As you probably guessed I made a few assumptions that would need verification. I am restricting those assumptions to the major OSs: Linux, Windows, MacOS, Android, iOS. PIU stands for Process in usermode (= not kernel mode). So here goes: Is it true that

  • A PIU can only ever read/write its own memory never any other unless through system calls?
  • A PIU can only ever access the harddrives through system calls?
  • A PIU can only ever access the network through system calls?
  • A PIU can only ever access any other hardware using system calls?
  • When forking a process I can disable/remove/replace each and every system call?
  • There is no way for a PIU to use any other system call then the ones I defined/allowed when forking?
  • In a custom system call (= inside kernel mode) I can use the original system calls directly (without using interrupts)?

So far if all my assumptions are correct I would (theoretically) be able to create a "perfectly" safe sandbox. There is one area though I have absolutely no feel for: display.

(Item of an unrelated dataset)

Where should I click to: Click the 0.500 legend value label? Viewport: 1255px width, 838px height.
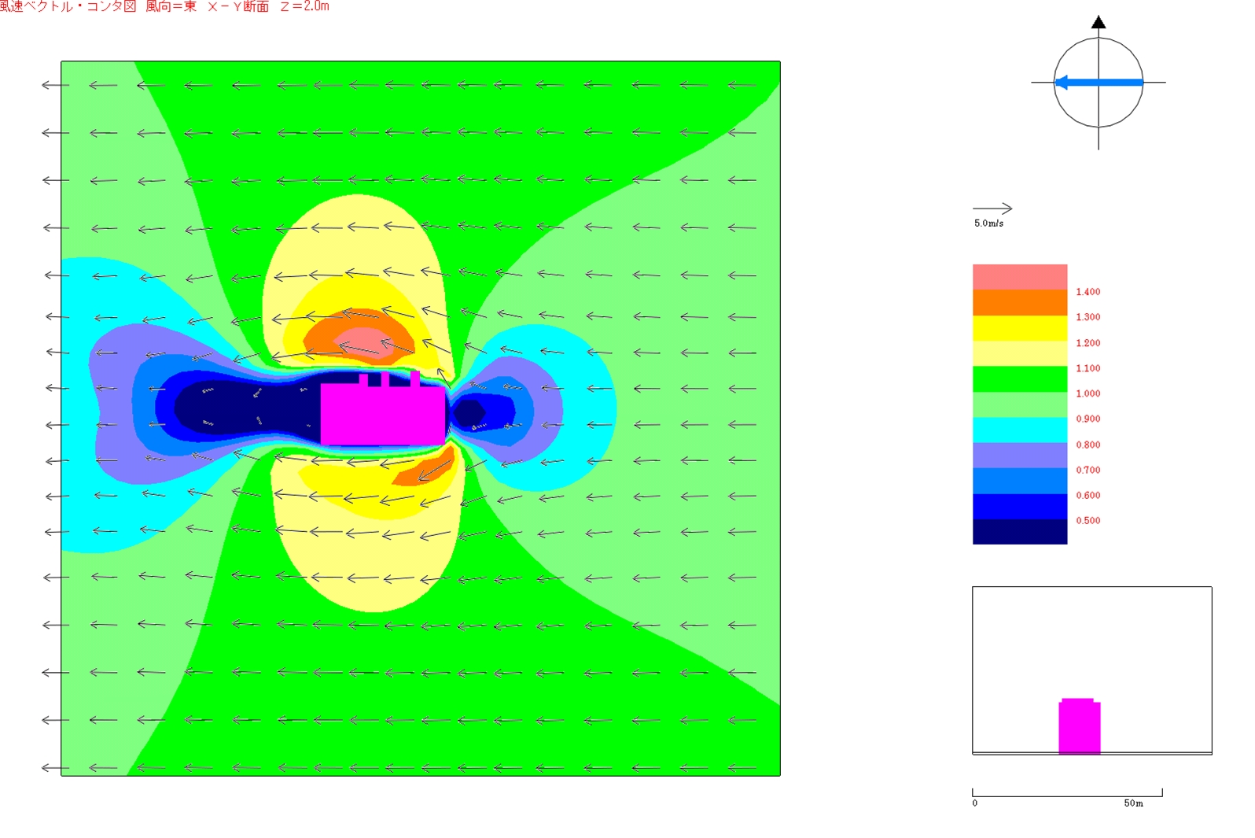pyautogui.click(x=1088, y=521)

How does opengl work? Does it directly talk to the graphics card or does it use system calls as well? Can something running on the GPU affect other graphical applications? Can I draw to any area of the screen or can that be restricted? Is the GPU somewhat connected to the current CPU mode (kernel/user)?

When answering this question please refrain from arguing that one should not replace system calls or one should use this or that existing sandbox/vm implementation. If we talk about the replacement of system calls please tell me what security and performance implications that might have and if we talk about existing sandbox implementations tell me how they solve certain problems that are related to the question or how certain malware circumvented their security mechanisms.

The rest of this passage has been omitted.